#### What the exercise asks
Reproduce all of the data exactly, with no line skipped.

#### Stored data
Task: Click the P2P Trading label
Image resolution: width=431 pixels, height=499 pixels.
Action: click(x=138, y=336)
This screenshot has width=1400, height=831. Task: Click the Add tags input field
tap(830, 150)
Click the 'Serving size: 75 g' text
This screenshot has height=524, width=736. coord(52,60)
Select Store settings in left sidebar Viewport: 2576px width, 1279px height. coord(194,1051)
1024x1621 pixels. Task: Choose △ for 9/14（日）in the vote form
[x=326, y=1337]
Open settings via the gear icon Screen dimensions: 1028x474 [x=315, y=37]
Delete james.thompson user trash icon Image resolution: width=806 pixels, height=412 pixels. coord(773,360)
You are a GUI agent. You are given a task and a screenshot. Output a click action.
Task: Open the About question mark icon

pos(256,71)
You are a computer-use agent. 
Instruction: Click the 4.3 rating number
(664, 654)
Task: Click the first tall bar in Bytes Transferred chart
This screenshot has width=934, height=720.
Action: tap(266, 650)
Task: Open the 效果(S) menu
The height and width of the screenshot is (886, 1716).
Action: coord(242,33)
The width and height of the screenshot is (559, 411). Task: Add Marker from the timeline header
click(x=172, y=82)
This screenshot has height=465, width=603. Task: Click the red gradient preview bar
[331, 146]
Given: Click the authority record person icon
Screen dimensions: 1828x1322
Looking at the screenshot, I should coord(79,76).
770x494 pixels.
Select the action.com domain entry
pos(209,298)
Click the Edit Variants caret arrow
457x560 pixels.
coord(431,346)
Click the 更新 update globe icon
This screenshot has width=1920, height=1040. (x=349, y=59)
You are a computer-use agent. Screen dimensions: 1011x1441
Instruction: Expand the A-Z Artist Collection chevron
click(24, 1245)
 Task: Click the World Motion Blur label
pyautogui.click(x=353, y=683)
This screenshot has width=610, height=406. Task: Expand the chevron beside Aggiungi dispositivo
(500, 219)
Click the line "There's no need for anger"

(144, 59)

#### Response to the task
Task: Click the P2P Trading label
Image resolution: width=431 pixels, height=499 pixels.
Action: click(x=138, y=336)
This screenshot has width=1400, height=831. Task: Click the Add tags input field
tap(830, 150)
Click the 'Serving size: 75 g' text
This screenshot has height=524, width=736. coord(52,60)
Select Store settings in left sidebar Viewport: 2576px width, 1279px height. coord(194,1051)
1024x1621 pixels. Task: Choose △ for 9/14（日）in the vote form
[x=326, y=1337]
Open settings via the gear icon Screen dimensions: 1028x474 [x=315, y=37]
Delete james.thompson user trash icon Image resolution: width=806 pixels, height=412 pixels. coord(773,360)
You are a GUI agent. You are given a task and a screenshot. Output a click action.
Task: Open the About question mark icon

pos(256,71)
You are a computer-use agent. 
Instruction: Click the 4.3 rating number
(664, 654)
Task: Click the first tall bar in Bytes Transferred chart
This screenshot has width=934, height=720.
Action: tap(266, 650)
Task: Open the 效果(S) menu
The height and width of the screenshot is (886, 1716).
Action: coord(242,33)
The width and height of the screenshot is (559, 411). Task: Add Marker from the timeline header
click(x=172, y=82)
This screenshot has height=465, width=603. Task: Click the red gradient preview bar
[331, 146]
Given: Click the authority record person icon
Screen dimensions: 1828x1322
Looking at the screenshot, I should coord(79,76).
770x494 pixels.
Select the action.com domain entry
pos(209,298)
Click the Edit Variants caret arrow
457x560 pixels.
coord(431,346)
Click the 更新 update globe icon
This screenshot has width=1920, height=1040. (x=349, y=59)
You are a computer-use agent. Screen dimensions: 1011x1441
Instruction: Expand the A-Z Artist Collection chevron
click(24, 1245)
 Task: Click the World Motion Blur label
pyautogui.click(x=353, y=683)
This screenshot has width=610, height=406. Task: Expand the chevron beside Aggiungi dispositivo
(500, 219)
Click the line "There's no need for anger"

(144, 59)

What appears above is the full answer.